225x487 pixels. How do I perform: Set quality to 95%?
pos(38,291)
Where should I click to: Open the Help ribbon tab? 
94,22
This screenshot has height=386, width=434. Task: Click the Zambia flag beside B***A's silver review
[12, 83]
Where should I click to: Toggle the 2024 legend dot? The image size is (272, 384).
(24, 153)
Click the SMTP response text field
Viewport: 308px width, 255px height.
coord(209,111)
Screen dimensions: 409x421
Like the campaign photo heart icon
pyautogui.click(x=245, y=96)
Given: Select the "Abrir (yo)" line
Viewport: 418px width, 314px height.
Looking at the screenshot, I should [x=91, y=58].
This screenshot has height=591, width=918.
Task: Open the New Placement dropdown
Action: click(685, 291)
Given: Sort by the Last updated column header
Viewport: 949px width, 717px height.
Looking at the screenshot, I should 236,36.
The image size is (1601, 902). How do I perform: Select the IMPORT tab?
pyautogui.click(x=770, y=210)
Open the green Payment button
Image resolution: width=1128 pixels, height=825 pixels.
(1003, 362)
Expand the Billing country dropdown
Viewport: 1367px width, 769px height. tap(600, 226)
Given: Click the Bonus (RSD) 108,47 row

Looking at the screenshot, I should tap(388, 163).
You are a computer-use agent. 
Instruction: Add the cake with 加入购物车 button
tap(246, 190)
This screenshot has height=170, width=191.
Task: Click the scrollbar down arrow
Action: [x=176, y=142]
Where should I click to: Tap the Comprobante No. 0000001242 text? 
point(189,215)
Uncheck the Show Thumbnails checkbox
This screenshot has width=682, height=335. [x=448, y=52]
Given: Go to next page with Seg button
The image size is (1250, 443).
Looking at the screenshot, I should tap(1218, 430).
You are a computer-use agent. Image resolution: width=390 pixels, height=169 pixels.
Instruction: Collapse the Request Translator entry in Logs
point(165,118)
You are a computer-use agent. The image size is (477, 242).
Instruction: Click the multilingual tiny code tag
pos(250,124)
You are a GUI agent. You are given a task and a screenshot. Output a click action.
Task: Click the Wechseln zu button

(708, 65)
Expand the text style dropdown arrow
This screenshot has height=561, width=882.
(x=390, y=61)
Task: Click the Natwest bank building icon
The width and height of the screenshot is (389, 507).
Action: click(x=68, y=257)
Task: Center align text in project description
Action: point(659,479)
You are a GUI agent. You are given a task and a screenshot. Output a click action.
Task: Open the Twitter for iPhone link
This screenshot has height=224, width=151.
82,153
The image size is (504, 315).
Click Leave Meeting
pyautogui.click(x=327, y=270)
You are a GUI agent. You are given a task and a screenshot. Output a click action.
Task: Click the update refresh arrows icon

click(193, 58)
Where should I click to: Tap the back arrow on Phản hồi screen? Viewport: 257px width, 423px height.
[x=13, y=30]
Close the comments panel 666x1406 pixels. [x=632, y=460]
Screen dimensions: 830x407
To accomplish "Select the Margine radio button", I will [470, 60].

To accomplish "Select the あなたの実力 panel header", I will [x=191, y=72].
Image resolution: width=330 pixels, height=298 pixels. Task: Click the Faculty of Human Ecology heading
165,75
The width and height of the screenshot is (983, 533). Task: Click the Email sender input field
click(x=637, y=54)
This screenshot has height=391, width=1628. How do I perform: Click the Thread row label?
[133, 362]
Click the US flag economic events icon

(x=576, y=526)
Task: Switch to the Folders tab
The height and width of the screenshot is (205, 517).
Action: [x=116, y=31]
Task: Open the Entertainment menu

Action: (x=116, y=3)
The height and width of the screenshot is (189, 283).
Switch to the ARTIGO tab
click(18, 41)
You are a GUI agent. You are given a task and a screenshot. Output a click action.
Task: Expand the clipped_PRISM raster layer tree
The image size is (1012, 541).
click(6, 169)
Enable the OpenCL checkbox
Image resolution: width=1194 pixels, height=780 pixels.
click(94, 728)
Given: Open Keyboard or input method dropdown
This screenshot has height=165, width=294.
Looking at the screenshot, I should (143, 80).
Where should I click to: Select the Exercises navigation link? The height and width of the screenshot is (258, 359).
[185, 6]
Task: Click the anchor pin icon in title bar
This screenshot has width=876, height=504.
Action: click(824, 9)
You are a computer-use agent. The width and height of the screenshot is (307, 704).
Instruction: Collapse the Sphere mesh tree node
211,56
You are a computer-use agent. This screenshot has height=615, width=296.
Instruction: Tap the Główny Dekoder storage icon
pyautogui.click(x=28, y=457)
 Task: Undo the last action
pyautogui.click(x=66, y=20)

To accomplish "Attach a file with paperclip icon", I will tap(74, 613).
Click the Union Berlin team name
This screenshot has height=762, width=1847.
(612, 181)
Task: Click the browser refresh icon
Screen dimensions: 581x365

#####

Work to complete:
Whenever the string "computer" shows up in a line above, copy that line.

Response to the task:
You are a computer-use agent. 
You are a computer-use agent. Image resolution: width=390 pixels, height=169 pixels.
You are a computer-use agent. The image size is (477, 242).
You are a computer-use agent. The width and height of the screenshot is (307, 704).
You are a computer-use agent. This screenshot has height=615, width=296.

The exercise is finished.